Anthony David Saletan (June 29, 1931 – August 26, 2025) was an American folk singer, children's instructional television pioneer, and music educator. Always known professionally as "Tony Saletan," he was responsible for the modern rediscovery, in the mid-1950s, of two of the genre's best-known songs, "Michael Row the Boat Ashore" and "Kumbaya". In 1955, he was the first performer to appear on Boston's educational television station, WGBH. In 1969, Saletan was the first musical guest to appear on Sesame Street.

== Background ==
Born and raised in New York City, Saletan attended the Walden School. For a brief period during his childhood, his piano teacher was a young Leonard Bernstein. While a teen, he was involved in the Henry Wallace presidential campaign of 1948, in which original music in the folk style was important. After receiving his undergraduate and master's degrees in music education at Harvard University, Saletan settled in the Boston area, where for several years he appeared on educational television (WGBH), taught music in the Newton, Massachusetts public schools, and gave private guitar lessons. During this time he married and raised a son and a daughter. He also became involved in folk dancing and calling of contra dances. Saletan frequently taught at Pinewoods Dance Camp in Plymouth, Massachusetts.

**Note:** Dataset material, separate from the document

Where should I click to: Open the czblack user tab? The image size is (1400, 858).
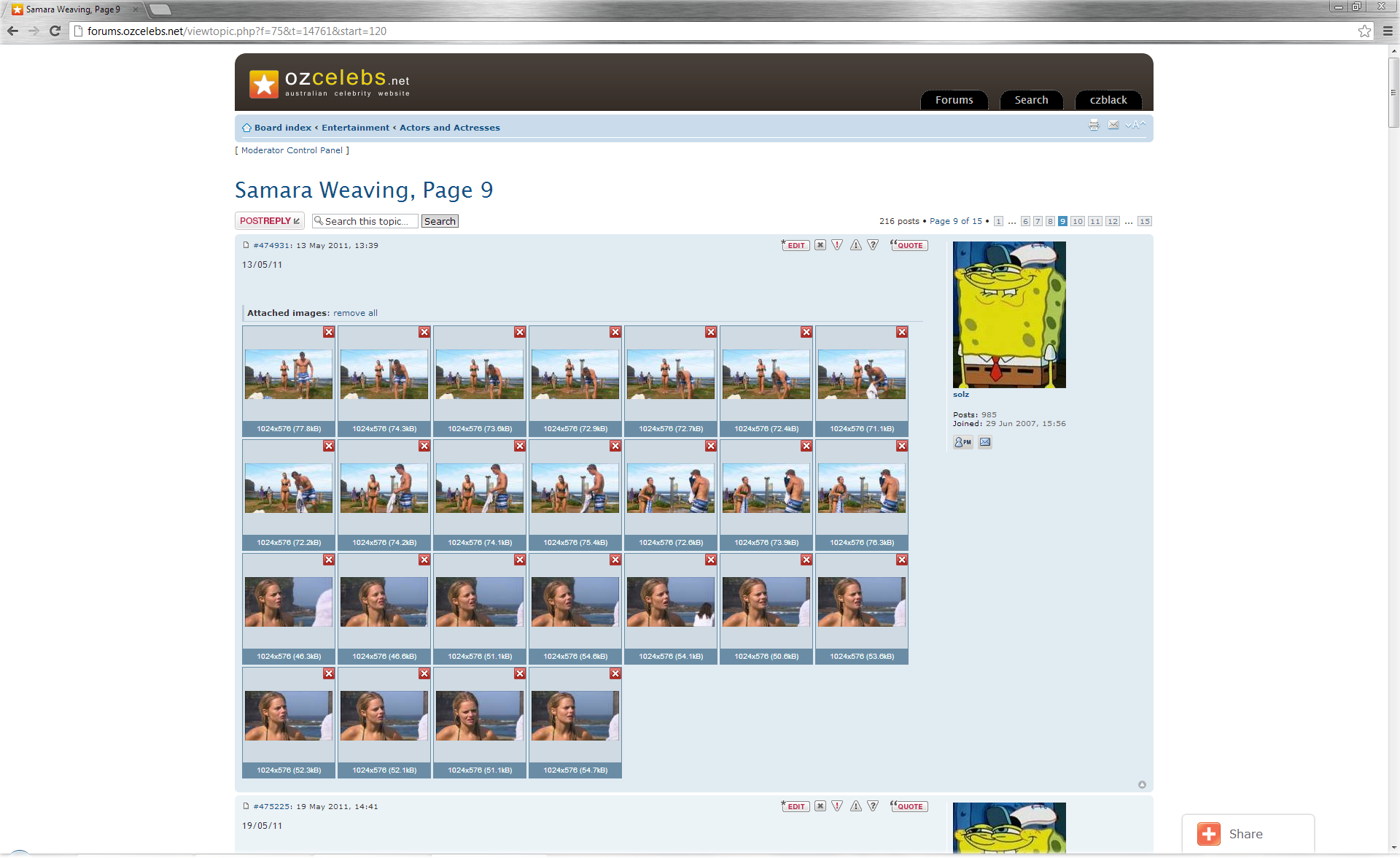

Later in life, Saletan moved with his second wife to Tacoma, Washington and raised another daughter. Saletan died from complications of Alzheimer's disease in Tacoma, on August 26, 2025, at the age of 94.

== Shaker Village Work Camp and the Folk Revival ==

Saletan spent the summer of 1953 at Buck’s Rock Work Camp leading the campers in regular folk song sessions.

In 1954, Tony Saletan was preparing to work as folksong leader at the Shaker Village Work Camp. He searched the Widener Library of Harvard University for material to teach the villagers that summer. Out of that research, he adapted the song "Michael Row the Boat Ashore" from the 1867 songbook Slave Songs of the United States to create the version that is well-known today. "I judged that the tune was very singable, added some harmony (a guitar accompaniment) and thought the one-word chorus would be an easy hit with the teens (it was). But a typical original verse consisted of one line repeated once, and I thought a rhyme would be more interesting to the teenagers at Shaker Village Work Camp, where I introduced it. So I adapted traditional African-American couplets in place of the original verses." Saletan's adaptation was included in the Village's 1954 songbook, Songs of Work.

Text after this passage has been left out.